In Italia, le donne musulmane di recente immigrazione condividono generalmente le stesse difficoltà di tutti gli immigrati: una carente conoscenza della lingua italiana, il mancato riconoscimento di qualifiche rilasciate da Paesi esteri, l’assenza di contatti e la scarsa familiarità con le istituzioni, ma soprattutto le difficoltà di doversi inserire in un mercato del lavoro che relega i lavoratori stranieri nei gradini più bassi della scala occupazionale, a prescindere da dai titoli di studio posseduti.

Tutto questo ovviamente non riguarda le decine di migliaia di donne musulmane nate e cresciuta in Italia. In questo caso, la discriminazione vera e propria, dovuta al velo o a un nome di origine araba, ha un peso maggiore. Si tratta di discriminazioni talvolta difficili da scoprire - perché il datore di lavoro le nasconde - e, anche se manifeste - “ti assumo se ti togli il velo”-, sono difficili da dimostrare in tribunale a causa della mancanza di prove scritte.

Il velo costituisce un serio ostacolo nella fase di accesso al lavoro, soprattutto se per una posizione richiede contatto con il pubblico. Eppure, la “reazione negativa dei clienti” con la quale si giustificano alcuni lavoratori di lavoro è talvolta una scusa. Rifiuti e richieste di togliere il velo si registrano anche per lavori, quali lavapiatti o addetta pulizie, in cui il contatto con i clienti non è previsto.

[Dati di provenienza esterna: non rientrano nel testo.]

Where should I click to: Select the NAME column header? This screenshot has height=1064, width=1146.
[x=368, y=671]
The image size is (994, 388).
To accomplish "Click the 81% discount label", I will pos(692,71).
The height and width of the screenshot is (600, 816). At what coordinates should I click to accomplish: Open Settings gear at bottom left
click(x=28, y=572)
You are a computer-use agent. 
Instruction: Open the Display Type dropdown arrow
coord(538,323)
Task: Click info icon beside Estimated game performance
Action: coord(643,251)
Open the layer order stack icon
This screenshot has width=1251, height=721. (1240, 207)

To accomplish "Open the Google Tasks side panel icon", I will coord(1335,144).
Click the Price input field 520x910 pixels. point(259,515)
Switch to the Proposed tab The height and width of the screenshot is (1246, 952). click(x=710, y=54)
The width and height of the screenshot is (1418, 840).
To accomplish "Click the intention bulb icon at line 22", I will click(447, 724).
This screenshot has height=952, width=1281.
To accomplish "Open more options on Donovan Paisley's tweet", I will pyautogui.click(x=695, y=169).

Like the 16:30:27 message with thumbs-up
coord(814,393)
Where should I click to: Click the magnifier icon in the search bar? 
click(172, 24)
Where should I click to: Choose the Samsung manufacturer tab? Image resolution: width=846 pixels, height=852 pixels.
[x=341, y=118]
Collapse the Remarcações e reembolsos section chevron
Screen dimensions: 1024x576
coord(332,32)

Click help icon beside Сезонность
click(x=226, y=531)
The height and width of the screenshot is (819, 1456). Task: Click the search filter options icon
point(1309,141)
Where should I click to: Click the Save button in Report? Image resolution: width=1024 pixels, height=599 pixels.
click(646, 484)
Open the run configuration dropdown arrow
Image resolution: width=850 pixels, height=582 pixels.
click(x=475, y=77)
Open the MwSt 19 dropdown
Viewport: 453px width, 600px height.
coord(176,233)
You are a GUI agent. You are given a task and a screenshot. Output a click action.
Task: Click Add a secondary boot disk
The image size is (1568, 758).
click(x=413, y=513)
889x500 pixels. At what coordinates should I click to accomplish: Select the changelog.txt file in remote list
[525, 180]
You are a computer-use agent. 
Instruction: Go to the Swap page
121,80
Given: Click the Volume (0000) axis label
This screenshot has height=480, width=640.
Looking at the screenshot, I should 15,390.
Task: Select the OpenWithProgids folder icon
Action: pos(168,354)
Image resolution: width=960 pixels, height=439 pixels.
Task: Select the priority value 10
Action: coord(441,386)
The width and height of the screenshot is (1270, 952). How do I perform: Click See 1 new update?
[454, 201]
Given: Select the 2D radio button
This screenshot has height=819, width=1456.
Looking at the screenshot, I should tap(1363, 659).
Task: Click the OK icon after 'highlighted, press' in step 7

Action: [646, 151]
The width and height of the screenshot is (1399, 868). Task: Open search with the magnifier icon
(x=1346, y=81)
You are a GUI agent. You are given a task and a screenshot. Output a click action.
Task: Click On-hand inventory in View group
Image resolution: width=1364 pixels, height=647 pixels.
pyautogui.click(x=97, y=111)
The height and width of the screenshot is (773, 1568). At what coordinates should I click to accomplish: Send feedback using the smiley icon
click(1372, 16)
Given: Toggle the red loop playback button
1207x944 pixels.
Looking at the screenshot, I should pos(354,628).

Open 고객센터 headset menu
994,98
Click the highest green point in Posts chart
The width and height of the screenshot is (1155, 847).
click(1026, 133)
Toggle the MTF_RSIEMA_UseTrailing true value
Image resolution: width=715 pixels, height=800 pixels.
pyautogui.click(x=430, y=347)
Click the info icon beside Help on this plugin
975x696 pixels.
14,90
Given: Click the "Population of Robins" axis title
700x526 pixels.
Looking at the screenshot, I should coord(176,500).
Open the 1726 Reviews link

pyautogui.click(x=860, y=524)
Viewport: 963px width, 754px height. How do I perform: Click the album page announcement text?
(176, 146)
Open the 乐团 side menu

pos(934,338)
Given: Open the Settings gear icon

La discriminazione, tuttavia, è raramente causata da un unico motivo. Nella maggior parte dei casi si tratta di una discriminazione dovuta a una molteplicità di fattori quali genere, religione, etnia, classe sociale, nazionalità, e numero di anni di residenza nel paese.

“A esporre la donna straniera musulmana a forme di discriminazione e razzismo, non è la religione di per sé, non è la condizione di donna di per sé, né quella di straniera e immigrata di per sé,” spiega Ginevra Demaio del Centro Studi e Ricerche Idos, “ma il fatto di riassumere insieme, nel proprio corpo, comportamento, abbigliamento, stile di vita, ruolo in famiglia e fuori, tutte queste condizioni”.

Crimini d’odio

Le interviste effettuate nel quadro del rapporto Enar hanno rivelato che gli episodi di intolleranza verso le donne musulmane accadono con una frequenza molto alta. Le donne musulmane consultate riferiscono di essere vittima, in media, di almeno un episodio di razzismo a settimana. Nella maggior parte dei casi si tratta di insulti nei mezzi di trasporto o sguardi di disprezzo e astio. Nei casi peggiori si tratta di tentativi di strappare il velo dalla testa e atti vandalici verso edifici di associazioni o negozi gestiti da musulmani.

Nonostante sia evidente che questi episodi abbiano un impatto negativo sulla vita delle donne musulmane esposte a questa violenza, a causa della totale mancanza di dati sulle matrici dei crimini di odio, è molto difficile, se non impossibile, capire la reale di questo fenomeno.[8]

A tutto questo si aggiunge il mancato contributo di organizzazioni della società civile nel raccogliere dati su episodi di natura anti-musulmana. Unica eccezione è il Mai+ Monitoraggio Anti-Islamofobia. Avviato alla fine del 2015, l'associazione raccoglie segnalazioni dei cittadini con l’obiettivo di offrire supporto legale e psicologico alle vittime di islamofobia e di produrre report annuali.

Uno sguardo all’Europa

Nel Regno Unito, durante il colloquio di lavoro al 12,5% di donne pachistane viene chiesto se hanno intenzione di sposarsi e avere figli, mentre solo al 3,3% di donne bianche viene rivolta la stessa domanda. In Germania, il 18% delle aziende seleziona per un colloquio di lavoro candidati dal nome tedesco, mentre solo il 13% seleziona candidati dal nome turco. Solo il 3% delle aziende, invece, ha invitato per un colloquio di lavoro le candidate donne che avevano sul curriculum una foto in cui indossavano il velo. In Belgio, il 44% dei datori di lavoro è d’accordo con l’affermazione che il velo possa influenzare negativamente il processo di selezione dei candidati.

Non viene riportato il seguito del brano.